Blanton Student Services Building Exterior
The front of the Blanton Student Services Building poses a geometric puzzle. 
Or rather, the columns do: are the sides of the columns vertically straight, or do the columns become narrower as they go up? Of course, they appear narrower toward the top, but everything looks smaller the farther away it is. So how can we tell whether it’s just appearances or the columns are actually narrowing?
(As an aside, you might wonder why columns would be built narrower toward the top? As you can read in this article, people have been building columns this way for milllennia, but it remains a bit of a mystery as to why.)
In any case, with a bit of measuring, geometry, and careful photography, we can settle the issue for these particular columns. The first thing to notice is that the columns are centered in the large stone blocks at the top of the building, and the edges of those blocks line up with the pairs of lights in the roof over the porch, and those lights in turn line up with the center lines of the windows. So to get the separation of the columns (center to center) we can just measure the horizontal distance at the ground between the center lines of two adjacent windows.
Next, you can measure the diameter of the columns at the ground relatively easily, either by wrapping a cord around them once , measuring the cord, and dividing by pi, or by using straightedges (like yardsticks) to carry extreme points of one of the columns forward to the edges of the pedestal and measuring the distance between them. (If you do it this way, be careful to keep your straightedges parallel.)
You will discover that the diameter of the columns at the ground is a little over one-third of the separation between the columns, which is equal to the width of the large stone blocks at the top. Now, a careful blowup of a section of the above photograph (which was carefully taken from directly in front of one edge of a column) will show whether at the top of the column the column is wider than the space to its left to the edge of the block, which it would have to be if it remains larger than one third of the width of the block. Let’s see:
The two red strokes added to the photo are both the same length, so you can plainly see that at the top, the width of the column is less than one third of the width of the stone block. Hence, the architect of these columns decided to use the classical technique of having them become narrower toward the top, rather than giving the columns straight vertical sides. Mystery solved!
As a follow-up activity, you can have participants guess how tall the columns are, and then measure them by measuring the bottommost vertical section, and multiplying by the number of vertical sections.
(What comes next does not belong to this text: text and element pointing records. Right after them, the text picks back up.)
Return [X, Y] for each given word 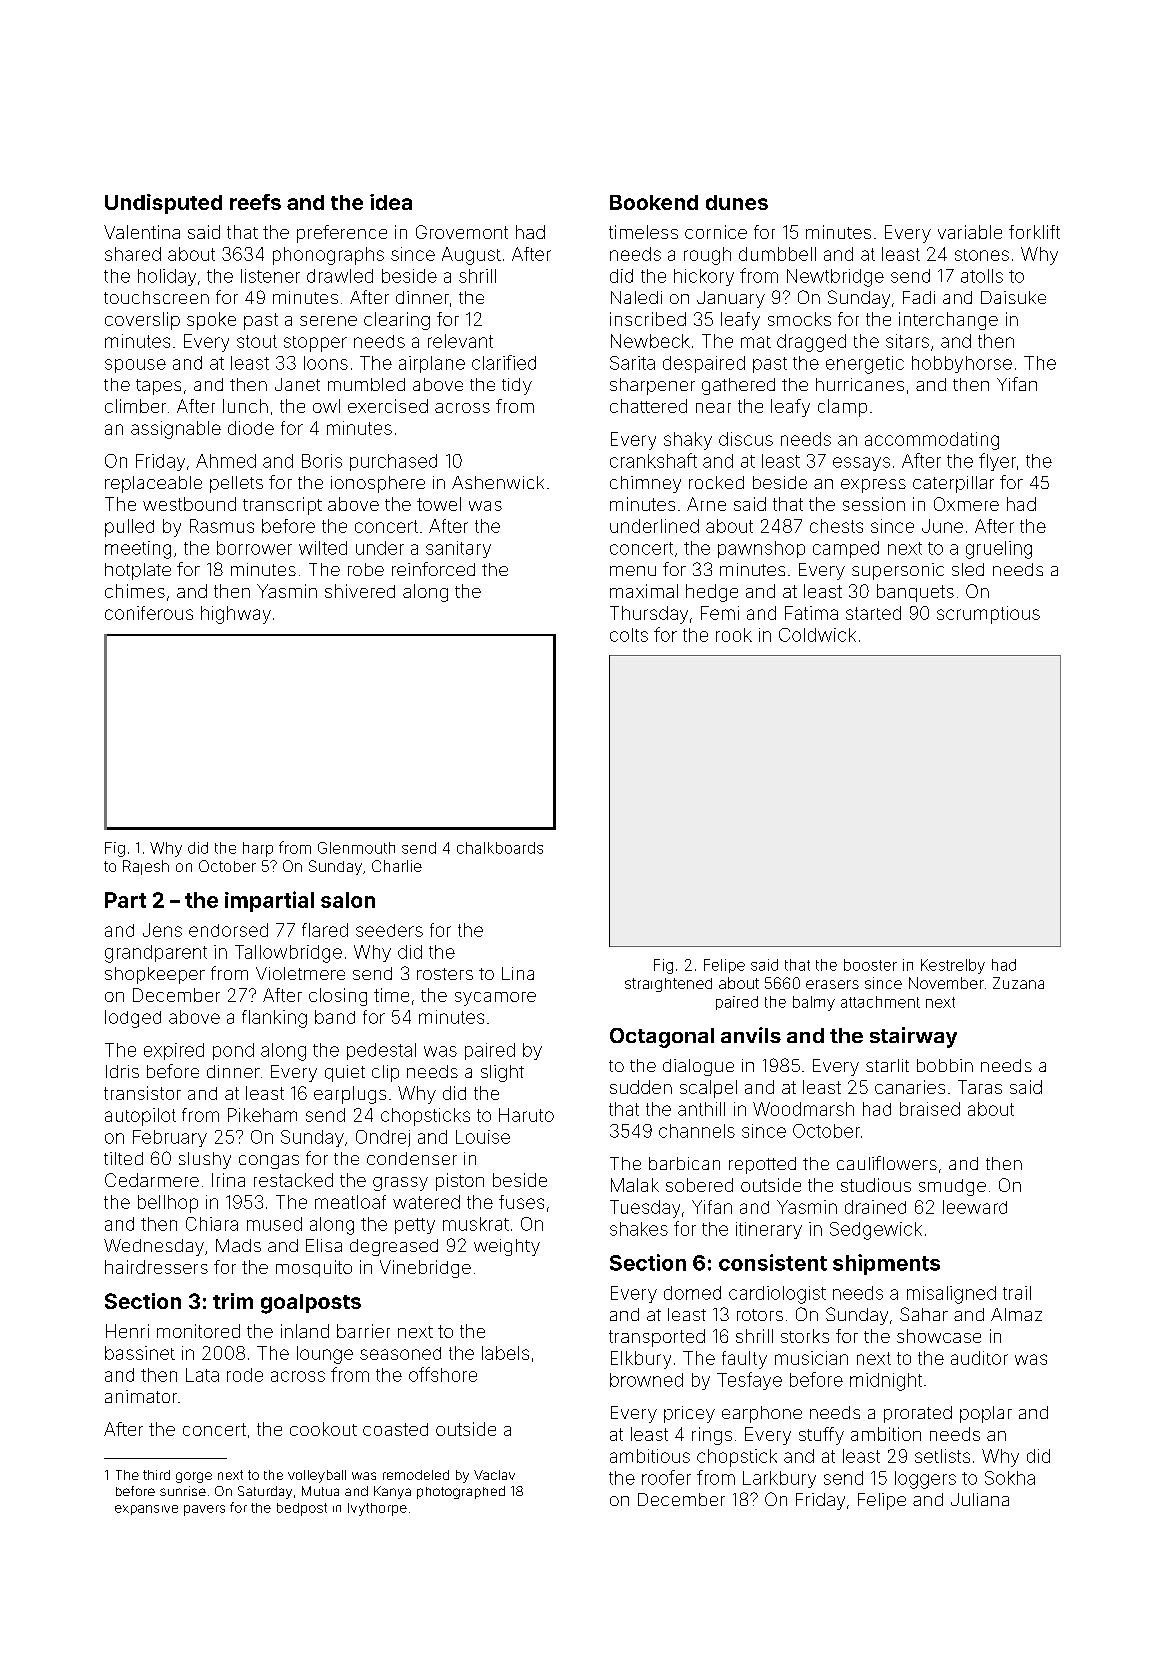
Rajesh [146, 867]
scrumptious [988, 615]
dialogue [698, 1067]
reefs [255, 202]
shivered [360, 591]
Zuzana [1018, 983]
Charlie [397, 866]
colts [629, 635]
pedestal [381, 1051]
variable [970, 232]
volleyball [317, 1476]
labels [505, 1353]
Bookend [654, 202]
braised [930, 1109]
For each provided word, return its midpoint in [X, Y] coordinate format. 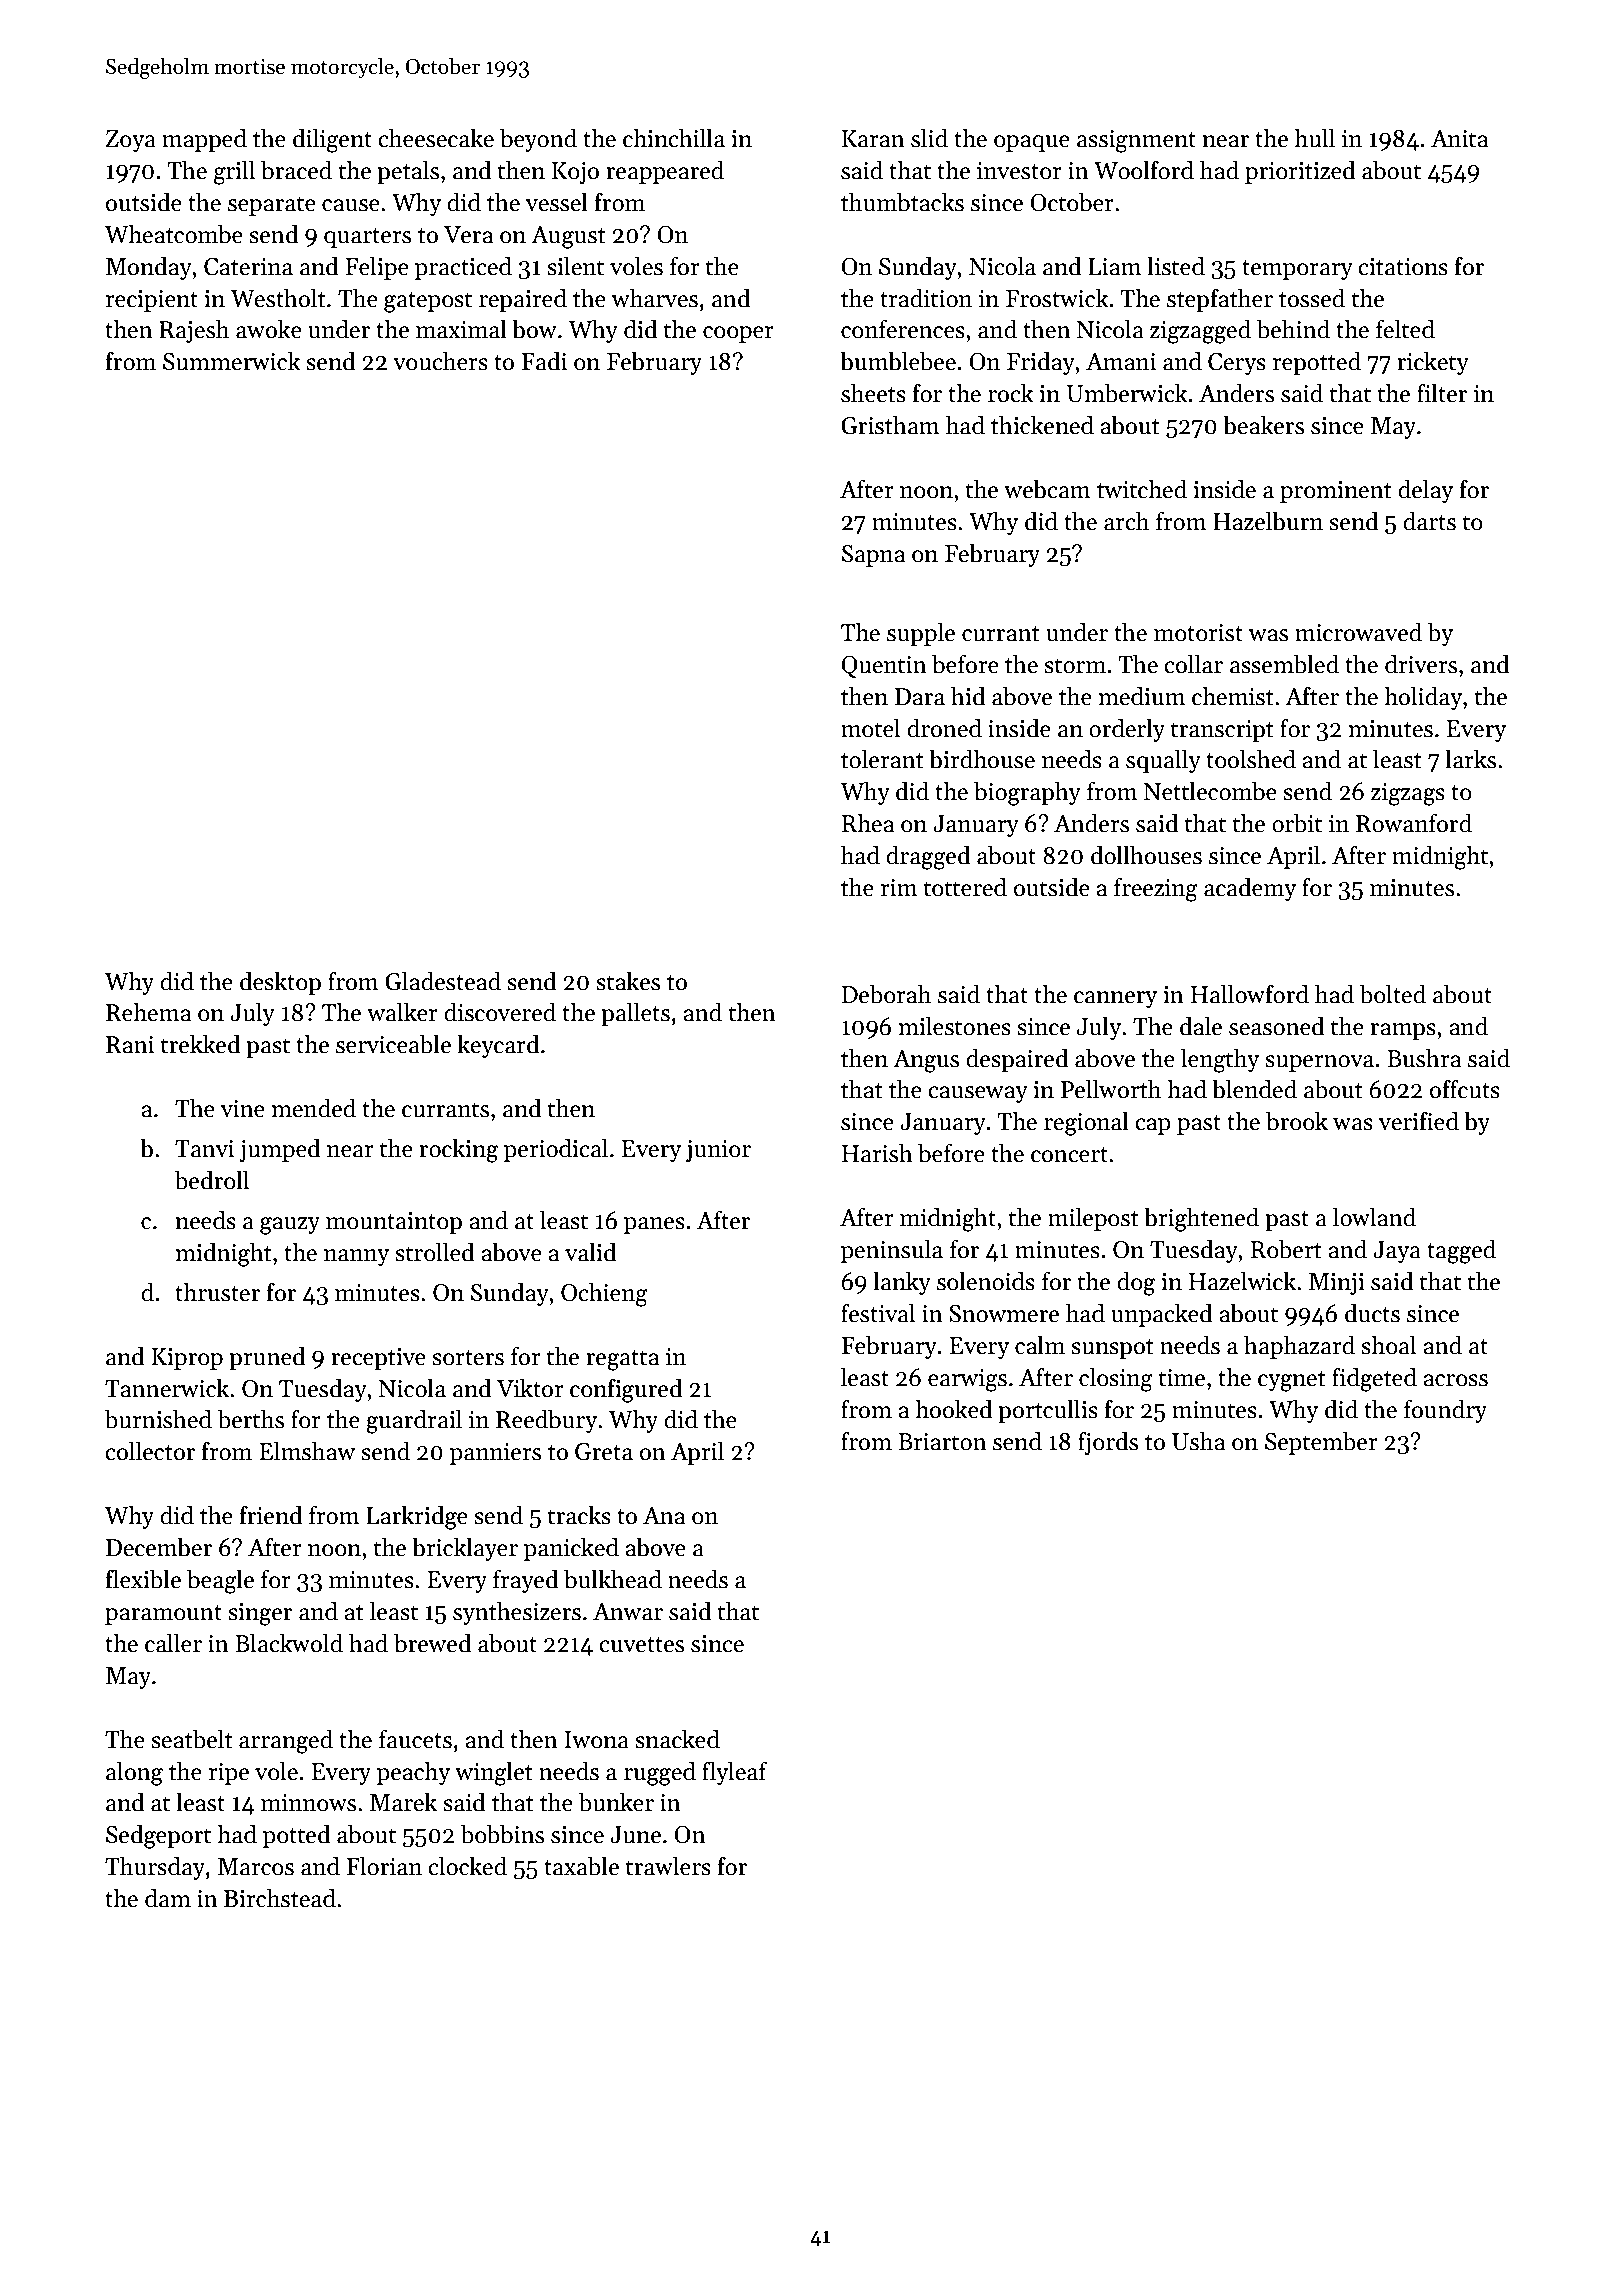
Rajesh [194, 331]
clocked [467, 1866]
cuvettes [641, 1645]
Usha [1198, 1441]
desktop [280, 983]
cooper [738, 334]
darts [1429, 521]
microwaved [1358, 632]
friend [271, 1515]
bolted [1392, 994]
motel [870, 728]
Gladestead [443, 981]
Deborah [886, 994]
You now actually have enough information to calculate the weight of each of the columns. Use the volume formula in terms of radius and height for a cylinder (even though we figured out they are not precisely cylinders, you’ll still be close; in fact, you’ll be exact if you use the average radius between the top and bottom of the columns). Then look up the density of concrete, multiply, and convert units. I ended up with each column weighing very roughly 25 tons or about the weight of a dozen cars.